The way I see it, even though prices may inflate, comparatively, due to the reducing in cheap consumer goods. On the opposite side of the coin those tarifs insulate your mean standard of living...
Ones standard of living is what one can and does buy with the resources, substantially time and the specific skills one has. Allowing imports to come in tariff-free (the contrary to your tariffs) simply means more producers, domestic and foreign, to compete for consumers money. That must be good for consumers.
It is true that domestic firms must compete harder for consumers business (as, arguably, they should). It is also true that some domestic workers will lose jobs or have their pay cut to try to keep these firms in business. But most Americans dont work in firms like this. As of May, 2019, manufacturing employment was 12,839,000. Total employment was 155,539,000. So most workers would be in the position of paying higher prices to allow a much smaller number of workers to be able to compete less. It is unlikely this would be good for the American standard of living,
...from the drain that occurs when all your labor and production is exported.

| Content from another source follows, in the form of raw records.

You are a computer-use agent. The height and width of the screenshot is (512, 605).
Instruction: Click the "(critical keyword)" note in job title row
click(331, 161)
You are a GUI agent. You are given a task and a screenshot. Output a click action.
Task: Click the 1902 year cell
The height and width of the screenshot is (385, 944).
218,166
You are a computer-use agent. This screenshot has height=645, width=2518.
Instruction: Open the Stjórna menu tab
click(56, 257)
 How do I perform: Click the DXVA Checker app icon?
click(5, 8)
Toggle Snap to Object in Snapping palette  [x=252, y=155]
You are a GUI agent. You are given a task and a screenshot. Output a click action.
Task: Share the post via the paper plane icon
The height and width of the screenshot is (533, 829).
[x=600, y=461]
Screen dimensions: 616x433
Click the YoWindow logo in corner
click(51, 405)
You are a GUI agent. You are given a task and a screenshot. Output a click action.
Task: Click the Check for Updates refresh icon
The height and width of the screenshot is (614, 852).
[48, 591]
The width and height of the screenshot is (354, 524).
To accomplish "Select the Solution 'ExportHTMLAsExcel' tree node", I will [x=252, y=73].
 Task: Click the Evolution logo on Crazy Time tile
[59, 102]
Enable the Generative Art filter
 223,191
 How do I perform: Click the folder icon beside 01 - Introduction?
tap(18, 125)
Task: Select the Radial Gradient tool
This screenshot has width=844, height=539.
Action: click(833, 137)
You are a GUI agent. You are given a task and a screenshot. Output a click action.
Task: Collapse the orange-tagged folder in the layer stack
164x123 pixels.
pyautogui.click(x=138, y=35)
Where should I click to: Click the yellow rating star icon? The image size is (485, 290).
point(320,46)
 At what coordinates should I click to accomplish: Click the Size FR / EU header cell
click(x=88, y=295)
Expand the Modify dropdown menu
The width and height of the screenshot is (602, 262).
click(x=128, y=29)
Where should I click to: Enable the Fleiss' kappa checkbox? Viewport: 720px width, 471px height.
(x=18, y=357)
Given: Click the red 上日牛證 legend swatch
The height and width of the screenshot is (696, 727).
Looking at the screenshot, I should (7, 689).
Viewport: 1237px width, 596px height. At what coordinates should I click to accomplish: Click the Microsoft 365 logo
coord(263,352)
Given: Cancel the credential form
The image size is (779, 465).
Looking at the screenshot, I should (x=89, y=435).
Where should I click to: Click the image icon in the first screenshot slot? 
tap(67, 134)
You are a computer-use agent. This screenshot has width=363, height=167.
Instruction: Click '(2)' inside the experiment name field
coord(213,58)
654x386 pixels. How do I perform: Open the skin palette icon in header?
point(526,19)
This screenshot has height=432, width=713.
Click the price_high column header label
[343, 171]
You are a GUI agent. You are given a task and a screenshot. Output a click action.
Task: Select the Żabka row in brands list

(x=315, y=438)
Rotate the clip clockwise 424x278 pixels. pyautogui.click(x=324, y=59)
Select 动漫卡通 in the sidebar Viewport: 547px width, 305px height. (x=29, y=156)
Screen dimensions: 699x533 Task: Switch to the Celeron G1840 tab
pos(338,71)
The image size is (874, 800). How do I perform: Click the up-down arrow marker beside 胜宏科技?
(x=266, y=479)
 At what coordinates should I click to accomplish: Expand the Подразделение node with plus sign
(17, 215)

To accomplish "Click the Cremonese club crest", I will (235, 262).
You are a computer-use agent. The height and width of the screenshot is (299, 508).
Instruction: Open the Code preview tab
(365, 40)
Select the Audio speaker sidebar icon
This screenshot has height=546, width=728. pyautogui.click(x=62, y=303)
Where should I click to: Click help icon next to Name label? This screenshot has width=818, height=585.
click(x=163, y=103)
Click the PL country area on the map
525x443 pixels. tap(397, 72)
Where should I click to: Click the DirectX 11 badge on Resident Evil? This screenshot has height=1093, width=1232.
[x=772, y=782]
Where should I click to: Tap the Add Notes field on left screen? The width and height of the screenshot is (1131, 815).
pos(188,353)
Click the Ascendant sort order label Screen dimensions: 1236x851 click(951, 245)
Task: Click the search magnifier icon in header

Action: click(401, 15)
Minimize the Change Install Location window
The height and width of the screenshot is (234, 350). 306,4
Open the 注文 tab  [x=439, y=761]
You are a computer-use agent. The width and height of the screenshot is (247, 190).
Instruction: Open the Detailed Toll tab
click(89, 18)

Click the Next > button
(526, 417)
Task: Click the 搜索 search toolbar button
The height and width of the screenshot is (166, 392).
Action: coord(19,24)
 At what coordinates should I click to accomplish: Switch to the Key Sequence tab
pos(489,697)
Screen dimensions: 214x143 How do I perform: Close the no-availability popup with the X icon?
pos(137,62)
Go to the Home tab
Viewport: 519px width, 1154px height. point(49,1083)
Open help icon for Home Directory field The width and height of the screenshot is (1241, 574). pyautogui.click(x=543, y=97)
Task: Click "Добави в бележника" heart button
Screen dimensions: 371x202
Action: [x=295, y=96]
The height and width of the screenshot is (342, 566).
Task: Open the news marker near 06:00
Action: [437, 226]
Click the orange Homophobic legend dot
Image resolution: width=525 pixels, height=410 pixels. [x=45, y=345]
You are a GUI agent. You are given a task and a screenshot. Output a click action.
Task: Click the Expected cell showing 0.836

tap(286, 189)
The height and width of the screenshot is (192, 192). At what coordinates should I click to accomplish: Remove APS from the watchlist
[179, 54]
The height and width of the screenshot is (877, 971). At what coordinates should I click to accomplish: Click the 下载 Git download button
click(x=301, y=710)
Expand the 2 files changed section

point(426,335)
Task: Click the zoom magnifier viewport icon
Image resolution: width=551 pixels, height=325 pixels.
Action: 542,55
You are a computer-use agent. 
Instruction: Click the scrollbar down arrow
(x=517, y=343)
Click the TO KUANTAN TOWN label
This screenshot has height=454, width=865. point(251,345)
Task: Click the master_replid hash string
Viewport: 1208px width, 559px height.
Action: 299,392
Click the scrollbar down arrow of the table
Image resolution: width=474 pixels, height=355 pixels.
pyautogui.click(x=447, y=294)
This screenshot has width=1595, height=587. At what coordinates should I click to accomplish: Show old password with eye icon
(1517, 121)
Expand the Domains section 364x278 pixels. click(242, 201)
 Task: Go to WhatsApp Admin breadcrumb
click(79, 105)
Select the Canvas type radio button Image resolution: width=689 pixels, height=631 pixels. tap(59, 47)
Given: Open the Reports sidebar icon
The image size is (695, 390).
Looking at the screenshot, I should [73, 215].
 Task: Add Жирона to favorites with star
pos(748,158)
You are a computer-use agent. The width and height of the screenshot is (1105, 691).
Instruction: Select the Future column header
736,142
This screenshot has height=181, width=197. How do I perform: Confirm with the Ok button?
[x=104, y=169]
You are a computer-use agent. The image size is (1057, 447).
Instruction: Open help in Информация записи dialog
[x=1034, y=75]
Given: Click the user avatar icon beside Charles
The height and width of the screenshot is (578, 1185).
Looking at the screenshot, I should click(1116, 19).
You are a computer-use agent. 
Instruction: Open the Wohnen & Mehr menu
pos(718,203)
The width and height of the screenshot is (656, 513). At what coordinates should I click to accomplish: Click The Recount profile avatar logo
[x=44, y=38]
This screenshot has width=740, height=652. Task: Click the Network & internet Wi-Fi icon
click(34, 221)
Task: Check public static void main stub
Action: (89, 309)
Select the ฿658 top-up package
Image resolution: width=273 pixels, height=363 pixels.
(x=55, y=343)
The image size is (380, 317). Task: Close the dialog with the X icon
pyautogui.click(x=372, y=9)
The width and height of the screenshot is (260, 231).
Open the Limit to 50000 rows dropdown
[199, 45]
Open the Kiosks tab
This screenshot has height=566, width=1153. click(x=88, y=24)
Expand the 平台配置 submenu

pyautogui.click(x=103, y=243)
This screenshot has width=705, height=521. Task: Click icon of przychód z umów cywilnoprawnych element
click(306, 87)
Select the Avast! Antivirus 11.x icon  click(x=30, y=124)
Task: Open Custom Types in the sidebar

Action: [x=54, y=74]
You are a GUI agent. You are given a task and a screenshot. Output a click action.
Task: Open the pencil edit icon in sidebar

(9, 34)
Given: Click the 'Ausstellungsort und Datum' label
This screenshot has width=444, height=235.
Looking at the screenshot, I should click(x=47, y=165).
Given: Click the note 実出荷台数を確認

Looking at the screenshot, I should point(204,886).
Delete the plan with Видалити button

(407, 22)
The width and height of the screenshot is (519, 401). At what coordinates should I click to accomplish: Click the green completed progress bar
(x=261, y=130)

On labor, see above. Most people are not doing work where jobs are being exported, and never have. On production, without question manufacturing employment has declined substantially since 1980. But manufacturing as a share of GDP has not been affected nearly as much.. How do we reconcile these things? Facing more competition, not all of it foreign, American manufacturers have been continually forced to figure out ways to get more, with fewer workers. In this they are like many other economic activities (farming, e.g.)
...forces your economy to internally satisfy its own demand with its own supply.
What consumers demand depends on price charged, and features of the product offered, relative to the alternatives. It is not a fixed number, unless the government wants to decree a fixed standard of living for all. Other countries tried this; it didnt work out so well.
To protect particular jobs at any moment in time by limiting competition to a ones own specific area of the map is to damage consumers by limiting how many sellers can compete for their services. It is not any better for a nations residents than a states, and indeed is no more reasonable economically than deciding your familys standard of living will go up if everything they consume will from now on be produced by members of the family.
Economies are dynamic things. This is how we live better, by competition working to better satisfy consumers in ways profit-seeking sellers have incentives to pursue.
Finally note that the argument here does not apply to the national-security argument for not depending on foreigners to provide our military and people with critical goods.
Statement two is stupid - Capital Stock?!? Who cares? That is not how a nation is judged. Why not pick an equally meaningless term such as carbon emissions?
Statement three shows poor analysis - China has grown over the past 40 years due to a reduction in the government control/communism in its economy.
Statement four is crass - mental masturbator?
The truth - Over the past 200+ years we have seen a global decline in tariffs as a percentage of goods traded. During that time economies have flourished. Those countries that have dropped tariffs the most have flourished the most - US and U.K. Countries who have removed tariffs less have flourished less - France. Therefore tariff reduction is a cause of, if not it is at least highly correlated with, an increase in national power.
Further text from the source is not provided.